Israelis Don’t Want to Confront the Ugly Truth About the Occupation

That’s too bad, because in not one case have reports and testimonies collected by Breaking the Silence been proved wrong.

Israeli soldiers stand guard at a bus stop in the West Bank, near the Palestinian town of Nablus, November 8, 2015.
AP

During the Dreyfus affair, when despair gnawed at the supporters of the ill-fated Jewish captain, Georges Clemenceau, the editor of the newspaper that would publish Emile Zola’s “J’Accuse” and a future prime minister who would lead France to victory in World War I, wrote: “People don’t know. That’s the biggest tragedy on earth.” This harsh truth keeps repeating elsewhere.

This truth undermines the foundations of democracy and casts doubt on its rationale. People don’t want to confront the ugly truth. Thus immense courage and endless devotion and love for this country, despite all its ills, are required to carry on with the mission undertaken by Breaking the Silence.

These people deserve great respect, as do their supporters such as Maj. Gen. (res.) Amiram Levin, who once led the elite Sayeret Matkal commando unit. Another example of ethical reflection during war was provided by Col. Eli Geva, a commander of a tank brigade who resigned during the first Lebanon war rather than open fire on a civilian area.

If there’s one thing I regret as a citizen it’s that I and my generation, as well as the one before us, the War of Independence generation, were party to a conspiracy of silence surrounding the Israel Defense Forces in this country’s first 20 years. If we had only spoken out then, when we first heard rumors about the killing of Egyptian prisoners – first in the Sinai Campaign and then in the Six-Day War – and if we had only forced the General Staff to investigate and prosecute those responsible, we would have had a different army when the occupation became entrenched.

If anyone had broken the silence after the revenge attack and massacre in the village of Qibya in 1953, other norms of combat would have been established, as well as norms of behavior among our political elites.

If only David Ben-Gurion had learned the hard way in 1953 that there’s a price for lying and deceiving people. If only he had learned that there’s a price for fostering a specious cult whereby our arms are always “pure” (the term before “the most moral army in the world” came in vogue), maybe Israel would have found it harder to get away with subterfuge after 1967, robbing land and sending its young soldiers to harass an occupied population.
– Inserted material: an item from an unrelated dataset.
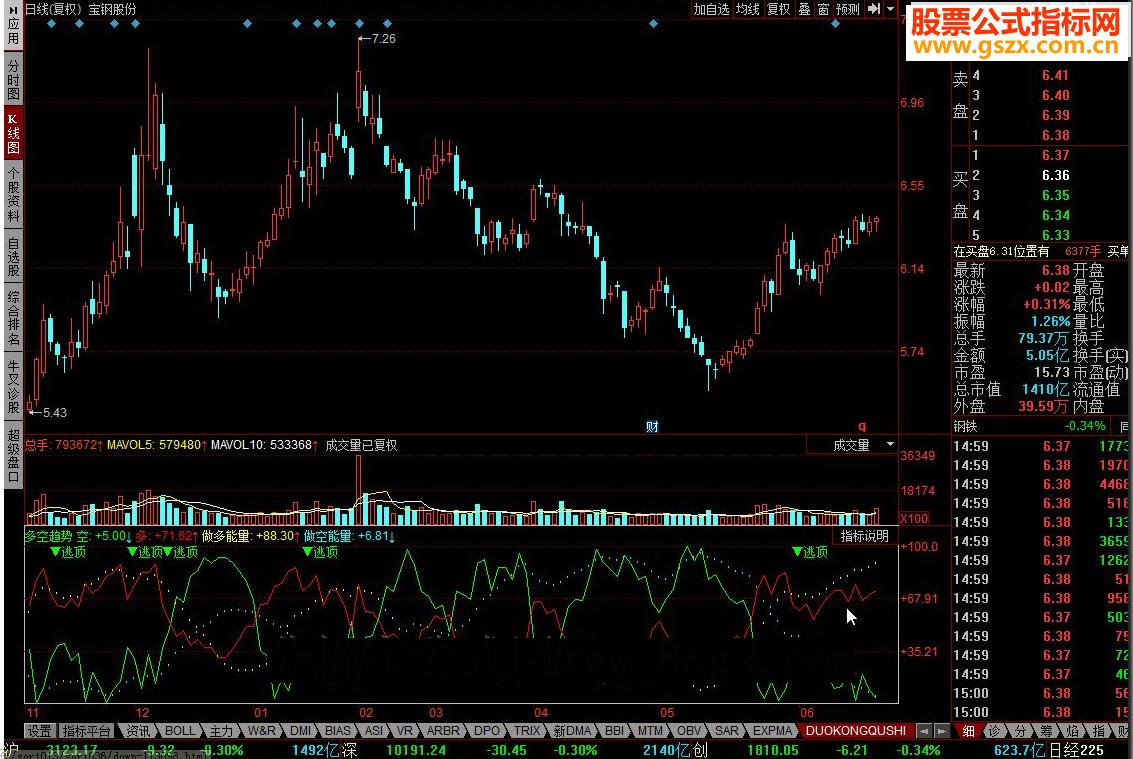
Task: Switch to the BOLL indicator tab
Action: [x=181, y=731]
In not one case have reports and testimonies collected by Breaking the Silence been proved wrong. The persecution of this organization and others such as B’Tselem and Peace Now by Im Tirtzu, a group whose ideology resembles an incipient fascist movement, only adds to the credibility of Breaking the Silence’s reports.

Israeli reservist Ido Even Paz, center, guiding visitors at the "Breaking the Silence" exhibition at the Kulturhaus Helferei in Zurich, June 8, 2015.
Reuters

Now to the argument about washing our dirty laundry abroad. Today there are no more sealed laundromats; dirty laundry flutters in the breeze. Thus appealing to American Jews and European public opinion, including EU institutions, is inevitable and legitimate for two further reasons.

First, the IDF punishes soldiers in only a tiny fraction of complaints it learns of, while ignoring the majority. Second, it’s currently impossible to attain tangible results in any issue pertaining to the occupation and the apartheid in the territories without external intervention. The army would be even more violent were it not for the fear of international sanctions.

Indeed, since the nation doesn’t want to know and its leaders are either partners to the oppression or too pusillanimous – Isaac Herzog and Yair Lapid lead this camp – only externally imposed sanctions will break its repose. This is a historic role played by all the groups that oppose the occupation, and because of this they deserve our respect and strong support.